[Your goal] Count the lines in the entries below that mention the string "chart", then write that number by itself.
*****
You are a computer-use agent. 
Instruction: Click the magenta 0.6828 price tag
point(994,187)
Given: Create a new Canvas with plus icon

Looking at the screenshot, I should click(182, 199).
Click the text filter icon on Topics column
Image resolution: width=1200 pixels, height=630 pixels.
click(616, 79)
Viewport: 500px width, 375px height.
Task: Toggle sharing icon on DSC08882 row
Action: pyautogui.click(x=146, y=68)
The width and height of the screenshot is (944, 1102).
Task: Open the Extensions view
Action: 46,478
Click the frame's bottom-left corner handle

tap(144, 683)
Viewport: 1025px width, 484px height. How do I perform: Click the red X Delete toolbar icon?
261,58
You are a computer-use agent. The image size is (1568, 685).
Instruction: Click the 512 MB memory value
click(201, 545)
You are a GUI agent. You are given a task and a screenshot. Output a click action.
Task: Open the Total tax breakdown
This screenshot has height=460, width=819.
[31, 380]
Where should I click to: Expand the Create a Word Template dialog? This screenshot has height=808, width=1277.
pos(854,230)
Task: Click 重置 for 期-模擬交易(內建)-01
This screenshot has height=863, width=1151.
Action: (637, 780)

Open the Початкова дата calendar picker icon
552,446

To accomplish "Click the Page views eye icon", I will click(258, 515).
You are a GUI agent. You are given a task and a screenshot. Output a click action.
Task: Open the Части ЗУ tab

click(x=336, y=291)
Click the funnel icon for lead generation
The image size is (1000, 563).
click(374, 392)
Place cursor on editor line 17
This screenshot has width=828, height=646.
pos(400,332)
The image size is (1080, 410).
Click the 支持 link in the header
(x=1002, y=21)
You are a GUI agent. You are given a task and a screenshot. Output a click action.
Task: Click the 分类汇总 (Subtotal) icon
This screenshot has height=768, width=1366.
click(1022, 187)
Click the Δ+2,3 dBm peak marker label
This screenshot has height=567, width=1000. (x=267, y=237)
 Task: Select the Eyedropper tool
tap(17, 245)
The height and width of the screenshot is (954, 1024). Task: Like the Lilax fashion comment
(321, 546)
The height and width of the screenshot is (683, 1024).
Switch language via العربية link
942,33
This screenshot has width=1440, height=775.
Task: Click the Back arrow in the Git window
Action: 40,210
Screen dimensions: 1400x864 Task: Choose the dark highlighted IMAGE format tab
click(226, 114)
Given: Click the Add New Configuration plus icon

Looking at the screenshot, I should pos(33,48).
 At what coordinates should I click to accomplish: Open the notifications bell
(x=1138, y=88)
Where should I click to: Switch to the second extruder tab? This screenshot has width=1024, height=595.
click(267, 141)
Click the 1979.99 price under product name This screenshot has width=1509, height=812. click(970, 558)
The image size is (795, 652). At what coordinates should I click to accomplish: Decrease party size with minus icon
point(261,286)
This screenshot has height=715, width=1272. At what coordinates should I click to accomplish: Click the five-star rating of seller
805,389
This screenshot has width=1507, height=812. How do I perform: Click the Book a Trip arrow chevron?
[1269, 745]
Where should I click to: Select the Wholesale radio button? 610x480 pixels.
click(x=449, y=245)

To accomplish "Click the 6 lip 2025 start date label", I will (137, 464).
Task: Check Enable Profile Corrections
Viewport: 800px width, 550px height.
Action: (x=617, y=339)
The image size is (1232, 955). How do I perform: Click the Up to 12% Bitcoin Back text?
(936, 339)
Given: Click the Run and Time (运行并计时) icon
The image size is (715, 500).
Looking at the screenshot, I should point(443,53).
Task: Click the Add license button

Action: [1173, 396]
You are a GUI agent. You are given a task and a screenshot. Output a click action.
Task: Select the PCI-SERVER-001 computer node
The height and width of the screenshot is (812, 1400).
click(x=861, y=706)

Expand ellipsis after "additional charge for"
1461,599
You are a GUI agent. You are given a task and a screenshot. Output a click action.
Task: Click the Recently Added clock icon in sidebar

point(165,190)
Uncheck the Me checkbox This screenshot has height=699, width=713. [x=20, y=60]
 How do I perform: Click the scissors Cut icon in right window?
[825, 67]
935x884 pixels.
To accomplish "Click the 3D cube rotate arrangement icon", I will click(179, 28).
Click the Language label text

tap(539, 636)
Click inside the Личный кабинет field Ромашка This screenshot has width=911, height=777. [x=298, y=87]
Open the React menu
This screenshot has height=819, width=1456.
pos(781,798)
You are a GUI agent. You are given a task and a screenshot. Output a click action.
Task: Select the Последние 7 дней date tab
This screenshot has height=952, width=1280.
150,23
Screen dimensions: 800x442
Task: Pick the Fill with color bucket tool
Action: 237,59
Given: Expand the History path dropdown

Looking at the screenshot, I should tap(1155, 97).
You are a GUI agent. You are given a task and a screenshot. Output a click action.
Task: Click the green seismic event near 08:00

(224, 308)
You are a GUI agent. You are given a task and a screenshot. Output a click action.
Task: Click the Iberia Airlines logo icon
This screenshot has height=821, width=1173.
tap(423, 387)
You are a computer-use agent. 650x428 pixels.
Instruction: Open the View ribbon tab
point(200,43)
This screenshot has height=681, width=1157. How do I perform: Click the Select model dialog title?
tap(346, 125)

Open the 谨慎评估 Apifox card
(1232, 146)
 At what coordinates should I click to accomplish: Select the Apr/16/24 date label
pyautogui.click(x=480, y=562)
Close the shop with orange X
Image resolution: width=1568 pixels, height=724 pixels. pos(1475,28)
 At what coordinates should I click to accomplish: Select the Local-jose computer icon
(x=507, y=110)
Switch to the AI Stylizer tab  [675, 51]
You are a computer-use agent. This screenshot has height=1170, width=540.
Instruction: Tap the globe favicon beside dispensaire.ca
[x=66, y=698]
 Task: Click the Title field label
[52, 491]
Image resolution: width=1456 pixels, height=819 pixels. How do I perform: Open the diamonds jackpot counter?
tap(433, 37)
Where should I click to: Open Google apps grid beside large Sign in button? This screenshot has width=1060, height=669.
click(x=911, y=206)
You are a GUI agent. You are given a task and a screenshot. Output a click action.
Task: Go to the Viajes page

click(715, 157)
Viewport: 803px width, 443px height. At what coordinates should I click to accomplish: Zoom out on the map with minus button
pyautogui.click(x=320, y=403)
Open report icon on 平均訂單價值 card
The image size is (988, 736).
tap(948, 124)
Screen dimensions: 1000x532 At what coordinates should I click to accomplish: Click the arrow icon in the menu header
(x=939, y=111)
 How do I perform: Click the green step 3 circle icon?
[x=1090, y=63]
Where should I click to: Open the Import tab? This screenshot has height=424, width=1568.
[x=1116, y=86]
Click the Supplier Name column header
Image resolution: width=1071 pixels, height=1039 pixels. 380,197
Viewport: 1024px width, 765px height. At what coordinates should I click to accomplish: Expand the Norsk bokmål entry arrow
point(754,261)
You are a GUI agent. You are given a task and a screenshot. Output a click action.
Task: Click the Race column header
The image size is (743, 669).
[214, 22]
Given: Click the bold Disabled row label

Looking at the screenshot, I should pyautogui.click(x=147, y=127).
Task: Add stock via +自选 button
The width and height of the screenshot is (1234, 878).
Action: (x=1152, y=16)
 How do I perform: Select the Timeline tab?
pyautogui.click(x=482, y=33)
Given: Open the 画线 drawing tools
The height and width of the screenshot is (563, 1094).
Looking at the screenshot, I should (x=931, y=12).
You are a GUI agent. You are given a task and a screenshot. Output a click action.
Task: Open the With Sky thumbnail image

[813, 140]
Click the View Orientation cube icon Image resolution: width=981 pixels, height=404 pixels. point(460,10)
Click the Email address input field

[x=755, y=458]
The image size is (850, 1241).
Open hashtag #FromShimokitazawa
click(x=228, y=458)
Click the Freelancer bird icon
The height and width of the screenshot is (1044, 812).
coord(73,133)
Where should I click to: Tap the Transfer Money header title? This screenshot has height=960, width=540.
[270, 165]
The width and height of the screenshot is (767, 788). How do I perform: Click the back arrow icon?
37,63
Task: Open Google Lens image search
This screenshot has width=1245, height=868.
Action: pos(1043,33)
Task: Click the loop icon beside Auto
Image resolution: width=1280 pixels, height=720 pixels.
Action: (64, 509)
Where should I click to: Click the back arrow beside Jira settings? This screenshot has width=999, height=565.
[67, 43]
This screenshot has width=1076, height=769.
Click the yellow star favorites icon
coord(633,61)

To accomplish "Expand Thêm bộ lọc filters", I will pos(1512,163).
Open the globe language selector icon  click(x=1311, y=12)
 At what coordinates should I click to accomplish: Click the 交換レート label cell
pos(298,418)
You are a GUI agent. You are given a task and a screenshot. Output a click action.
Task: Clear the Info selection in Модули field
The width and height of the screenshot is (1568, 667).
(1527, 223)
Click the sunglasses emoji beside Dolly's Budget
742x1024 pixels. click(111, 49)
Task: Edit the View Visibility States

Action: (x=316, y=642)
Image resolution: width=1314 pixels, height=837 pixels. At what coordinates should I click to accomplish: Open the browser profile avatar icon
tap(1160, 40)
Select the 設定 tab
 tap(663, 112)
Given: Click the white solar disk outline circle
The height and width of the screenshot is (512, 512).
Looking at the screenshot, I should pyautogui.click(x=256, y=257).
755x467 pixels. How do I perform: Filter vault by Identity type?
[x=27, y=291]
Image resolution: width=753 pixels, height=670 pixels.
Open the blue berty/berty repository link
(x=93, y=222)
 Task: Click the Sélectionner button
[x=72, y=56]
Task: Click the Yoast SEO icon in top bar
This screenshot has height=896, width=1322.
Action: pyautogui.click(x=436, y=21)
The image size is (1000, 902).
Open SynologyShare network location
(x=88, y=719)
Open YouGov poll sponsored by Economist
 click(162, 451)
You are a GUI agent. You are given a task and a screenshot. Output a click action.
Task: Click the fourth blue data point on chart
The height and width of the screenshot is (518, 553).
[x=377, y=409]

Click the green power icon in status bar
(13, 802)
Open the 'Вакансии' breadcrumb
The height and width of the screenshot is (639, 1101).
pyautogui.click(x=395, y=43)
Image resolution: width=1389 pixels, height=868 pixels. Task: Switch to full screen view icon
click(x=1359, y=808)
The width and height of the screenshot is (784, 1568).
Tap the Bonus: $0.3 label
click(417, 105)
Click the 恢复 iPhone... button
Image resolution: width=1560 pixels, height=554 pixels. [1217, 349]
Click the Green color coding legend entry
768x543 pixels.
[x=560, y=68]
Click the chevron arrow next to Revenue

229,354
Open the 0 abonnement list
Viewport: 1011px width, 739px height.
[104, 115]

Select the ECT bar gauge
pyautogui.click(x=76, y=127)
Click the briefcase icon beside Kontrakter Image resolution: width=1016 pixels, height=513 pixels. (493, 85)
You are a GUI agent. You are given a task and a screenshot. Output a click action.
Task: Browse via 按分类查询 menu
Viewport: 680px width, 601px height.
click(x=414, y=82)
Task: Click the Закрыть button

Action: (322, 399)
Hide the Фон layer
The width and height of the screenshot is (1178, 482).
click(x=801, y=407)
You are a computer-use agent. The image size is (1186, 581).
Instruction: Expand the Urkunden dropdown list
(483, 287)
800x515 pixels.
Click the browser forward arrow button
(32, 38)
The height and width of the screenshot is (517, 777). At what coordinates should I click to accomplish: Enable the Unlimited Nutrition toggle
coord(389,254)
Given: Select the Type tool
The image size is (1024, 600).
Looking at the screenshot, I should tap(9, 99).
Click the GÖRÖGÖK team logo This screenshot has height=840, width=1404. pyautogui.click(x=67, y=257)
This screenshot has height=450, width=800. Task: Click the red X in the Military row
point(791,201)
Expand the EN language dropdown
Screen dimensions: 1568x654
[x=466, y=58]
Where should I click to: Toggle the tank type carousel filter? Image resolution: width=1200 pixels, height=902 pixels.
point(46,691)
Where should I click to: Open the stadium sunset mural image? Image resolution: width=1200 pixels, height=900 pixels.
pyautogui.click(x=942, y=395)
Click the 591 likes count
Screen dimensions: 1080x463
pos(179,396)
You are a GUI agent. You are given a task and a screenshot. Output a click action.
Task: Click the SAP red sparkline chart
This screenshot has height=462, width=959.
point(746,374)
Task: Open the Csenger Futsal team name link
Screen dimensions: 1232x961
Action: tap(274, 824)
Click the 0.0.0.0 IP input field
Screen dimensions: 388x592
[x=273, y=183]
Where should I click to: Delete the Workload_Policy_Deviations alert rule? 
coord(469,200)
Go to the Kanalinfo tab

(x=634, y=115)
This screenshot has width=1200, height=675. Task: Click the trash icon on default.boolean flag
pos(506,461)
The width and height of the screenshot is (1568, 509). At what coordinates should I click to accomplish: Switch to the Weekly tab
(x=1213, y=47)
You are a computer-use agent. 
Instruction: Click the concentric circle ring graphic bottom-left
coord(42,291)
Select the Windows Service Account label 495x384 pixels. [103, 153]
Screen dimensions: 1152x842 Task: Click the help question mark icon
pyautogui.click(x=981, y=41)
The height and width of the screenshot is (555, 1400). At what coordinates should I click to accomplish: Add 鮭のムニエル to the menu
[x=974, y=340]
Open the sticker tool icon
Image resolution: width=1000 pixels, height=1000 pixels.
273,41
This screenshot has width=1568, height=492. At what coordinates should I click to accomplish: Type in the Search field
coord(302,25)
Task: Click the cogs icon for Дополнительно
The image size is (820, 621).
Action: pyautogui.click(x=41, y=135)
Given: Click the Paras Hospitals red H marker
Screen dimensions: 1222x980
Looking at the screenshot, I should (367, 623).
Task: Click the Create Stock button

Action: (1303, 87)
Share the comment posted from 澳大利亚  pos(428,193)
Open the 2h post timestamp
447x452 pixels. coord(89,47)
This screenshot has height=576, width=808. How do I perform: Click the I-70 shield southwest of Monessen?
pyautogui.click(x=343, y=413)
*****
[Your solution] 2